Orchard Lab

A place to share my thoughts and learnings

Playground

Posted at — Sep 9, 2023

I love tmp folder driven development, it gives me the freedom to experiment without worrying about polluting things.

tmp folder driven development:

Start with tmp folder and messing around libraries or scripts before put it into the actual project.

Recently I’ve had a great time using bun:

Develop, test, run, and bundle JavaScript & TypeScript projects—all with Bun. Bun is an all-in-one JavaScript runtime & toolkit designed for speed, complete with a bundler, test runner, and Node.js-compatible package manager.

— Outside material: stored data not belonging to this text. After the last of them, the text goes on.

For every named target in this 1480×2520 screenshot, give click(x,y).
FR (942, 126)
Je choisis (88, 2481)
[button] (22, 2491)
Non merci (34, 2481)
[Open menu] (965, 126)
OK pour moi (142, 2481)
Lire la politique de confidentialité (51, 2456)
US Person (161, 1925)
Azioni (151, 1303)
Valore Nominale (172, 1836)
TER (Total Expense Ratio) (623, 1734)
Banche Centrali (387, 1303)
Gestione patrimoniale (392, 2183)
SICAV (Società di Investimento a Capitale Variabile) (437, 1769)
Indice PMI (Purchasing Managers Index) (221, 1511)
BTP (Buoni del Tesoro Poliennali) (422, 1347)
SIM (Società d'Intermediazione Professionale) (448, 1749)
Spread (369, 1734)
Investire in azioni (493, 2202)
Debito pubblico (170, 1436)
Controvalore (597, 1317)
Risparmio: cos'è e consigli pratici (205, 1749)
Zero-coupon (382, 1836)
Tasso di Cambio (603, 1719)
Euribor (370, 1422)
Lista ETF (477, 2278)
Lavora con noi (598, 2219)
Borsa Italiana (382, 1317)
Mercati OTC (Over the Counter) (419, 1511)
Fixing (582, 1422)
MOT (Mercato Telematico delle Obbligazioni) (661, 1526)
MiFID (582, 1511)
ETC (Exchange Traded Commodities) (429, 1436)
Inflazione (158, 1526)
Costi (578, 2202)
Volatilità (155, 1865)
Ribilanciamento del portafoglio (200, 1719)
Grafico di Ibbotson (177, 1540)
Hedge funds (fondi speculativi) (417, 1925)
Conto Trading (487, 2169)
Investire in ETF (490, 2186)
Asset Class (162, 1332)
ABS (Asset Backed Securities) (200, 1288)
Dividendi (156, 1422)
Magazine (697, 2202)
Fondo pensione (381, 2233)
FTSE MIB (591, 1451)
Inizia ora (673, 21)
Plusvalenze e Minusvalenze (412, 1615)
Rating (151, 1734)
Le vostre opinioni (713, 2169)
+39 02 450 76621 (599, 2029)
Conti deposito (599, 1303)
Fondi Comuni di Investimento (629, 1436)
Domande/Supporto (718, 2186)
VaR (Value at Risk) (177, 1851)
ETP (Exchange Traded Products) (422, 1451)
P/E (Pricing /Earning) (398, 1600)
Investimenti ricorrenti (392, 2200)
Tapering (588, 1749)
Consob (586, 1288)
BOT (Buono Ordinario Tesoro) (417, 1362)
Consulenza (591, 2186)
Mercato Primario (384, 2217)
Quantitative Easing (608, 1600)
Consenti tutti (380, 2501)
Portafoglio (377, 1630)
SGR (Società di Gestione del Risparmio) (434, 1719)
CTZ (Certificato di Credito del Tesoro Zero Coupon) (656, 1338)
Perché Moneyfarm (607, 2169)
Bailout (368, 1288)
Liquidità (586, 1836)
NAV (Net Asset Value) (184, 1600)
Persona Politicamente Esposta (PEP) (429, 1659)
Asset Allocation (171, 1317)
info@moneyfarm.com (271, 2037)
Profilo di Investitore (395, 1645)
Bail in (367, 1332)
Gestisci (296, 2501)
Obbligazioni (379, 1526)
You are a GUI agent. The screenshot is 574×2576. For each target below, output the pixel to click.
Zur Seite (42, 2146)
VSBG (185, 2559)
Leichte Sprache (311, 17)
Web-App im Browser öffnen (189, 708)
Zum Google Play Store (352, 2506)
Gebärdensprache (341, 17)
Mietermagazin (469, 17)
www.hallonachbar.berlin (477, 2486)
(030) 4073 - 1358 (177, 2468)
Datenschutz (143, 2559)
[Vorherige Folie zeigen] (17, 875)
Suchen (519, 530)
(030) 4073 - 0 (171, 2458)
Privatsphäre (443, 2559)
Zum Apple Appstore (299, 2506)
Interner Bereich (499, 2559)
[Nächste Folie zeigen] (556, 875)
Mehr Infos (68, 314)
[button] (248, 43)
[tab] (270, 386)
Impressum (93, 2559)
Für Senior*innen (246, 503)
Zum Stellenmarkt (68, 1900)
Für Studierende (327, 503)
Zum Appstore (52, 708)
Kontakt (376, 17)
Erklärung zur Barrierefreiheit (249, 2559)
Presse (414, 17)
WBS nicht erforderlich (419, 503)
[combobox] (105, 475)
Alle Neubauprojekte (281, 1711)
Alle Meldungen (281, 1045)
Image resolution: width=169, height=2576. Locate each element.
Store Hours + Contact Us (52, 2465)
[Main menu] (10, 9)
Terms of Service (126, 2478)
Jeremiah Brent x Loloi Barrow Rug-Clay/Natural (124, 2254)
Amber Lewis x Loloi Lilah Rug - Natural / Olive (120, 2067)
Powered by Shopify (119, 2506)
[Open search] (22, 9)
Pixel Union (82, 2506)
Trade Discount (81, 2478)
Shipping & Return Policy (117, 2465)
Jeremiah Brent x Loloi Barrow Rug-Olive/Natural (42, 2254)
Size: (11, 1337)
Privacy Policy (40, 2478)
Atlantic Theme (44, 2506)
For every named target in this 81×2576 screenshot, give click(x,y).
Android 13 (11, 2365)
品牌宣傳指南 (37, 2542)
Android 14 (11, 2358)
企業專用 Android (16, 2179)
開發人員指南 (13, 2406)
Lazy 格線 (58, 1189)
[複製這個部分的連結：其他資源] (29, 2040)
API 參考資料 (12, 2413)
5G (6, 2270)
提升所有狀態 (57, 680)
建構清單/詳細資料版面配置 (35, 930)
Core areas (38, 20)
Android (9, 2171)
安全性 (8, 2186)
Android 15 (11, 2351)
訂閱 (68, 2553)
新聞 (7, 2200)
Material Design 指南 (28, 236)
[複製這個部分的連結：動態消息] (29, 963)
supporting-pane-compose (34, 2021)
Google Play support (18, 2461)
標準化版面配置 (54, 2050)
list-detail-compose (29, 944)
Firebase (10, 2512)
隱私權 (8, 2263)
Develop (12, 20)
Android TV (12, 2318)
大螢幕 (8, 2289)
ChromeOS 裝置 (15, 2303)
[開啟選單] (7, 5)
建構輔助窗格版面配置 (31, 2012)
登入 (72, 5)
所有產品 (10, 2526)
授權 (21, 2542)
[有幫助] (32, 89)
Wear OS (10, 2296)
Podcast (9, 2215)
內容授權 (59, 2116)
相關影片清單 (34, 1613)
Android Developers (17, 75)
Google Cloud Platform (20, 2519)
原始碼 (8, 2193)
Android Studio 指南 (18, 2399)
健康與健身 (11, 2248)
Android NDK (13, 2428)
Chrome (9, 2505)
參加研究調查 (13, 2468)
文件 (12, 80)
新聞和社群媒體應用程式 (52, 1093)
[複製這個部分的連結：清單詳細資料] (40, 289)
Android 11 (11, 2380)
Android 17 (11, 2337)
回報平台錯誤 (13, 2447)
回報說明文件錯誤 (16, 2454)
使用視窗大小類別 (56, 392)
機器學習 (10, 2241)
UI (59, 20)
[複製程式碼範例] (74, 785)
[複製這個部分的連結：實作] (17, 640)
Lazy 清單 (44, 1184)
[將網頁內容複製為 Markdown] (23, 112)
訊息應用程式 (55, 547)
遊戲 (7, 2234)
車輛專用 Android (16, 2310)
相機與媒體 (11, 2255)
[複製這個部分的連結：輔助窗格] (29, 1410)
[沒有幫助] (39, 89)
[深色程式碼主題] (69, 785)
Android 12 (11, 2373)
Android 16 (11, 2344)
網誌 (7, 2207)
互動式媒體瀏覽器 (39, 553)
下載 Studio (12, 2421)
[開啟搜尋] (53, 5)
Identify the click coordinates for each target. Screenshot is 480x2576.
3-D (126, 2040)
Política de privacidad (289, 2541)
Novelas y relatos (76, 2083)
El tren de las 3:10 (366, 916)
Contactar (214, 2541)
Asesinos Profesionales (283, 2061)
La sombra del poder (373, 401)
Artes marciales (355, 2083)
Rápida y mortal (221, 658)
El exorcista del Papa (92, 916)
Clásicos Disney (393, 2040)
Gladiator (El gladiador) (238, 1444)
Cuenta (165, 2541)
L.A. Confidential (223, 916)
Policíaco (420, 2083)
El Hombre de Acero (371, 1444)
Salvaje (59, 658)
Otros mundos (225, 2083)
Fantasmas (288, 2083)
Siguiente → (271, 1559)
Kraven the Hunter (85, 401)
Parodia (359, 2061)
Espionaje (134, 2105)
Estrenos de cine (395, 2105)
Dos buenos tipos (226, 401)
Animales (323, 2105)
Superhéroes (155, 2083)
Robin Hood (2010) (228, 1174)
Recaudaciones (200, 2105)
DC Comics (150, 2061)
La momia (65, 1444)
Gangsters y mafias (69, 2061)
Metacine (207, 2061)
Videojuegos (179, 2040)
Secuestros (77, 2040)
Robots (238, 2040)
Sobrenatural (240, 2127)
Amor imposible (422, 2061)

All that means to me is that I can write straight-up TypeScript and using any npm packages without messing around with endless configurations and build tools.

Idea

While I am building a desktop app, one feature I want to have is to get the cover image of the pdf file.

So, instead of immediately adding npm packages directly to my project. I want to quickly try it out first.

Playground

Playground is such an interesting and powerful concept if you think about it. It’s safe, sandbox-ed.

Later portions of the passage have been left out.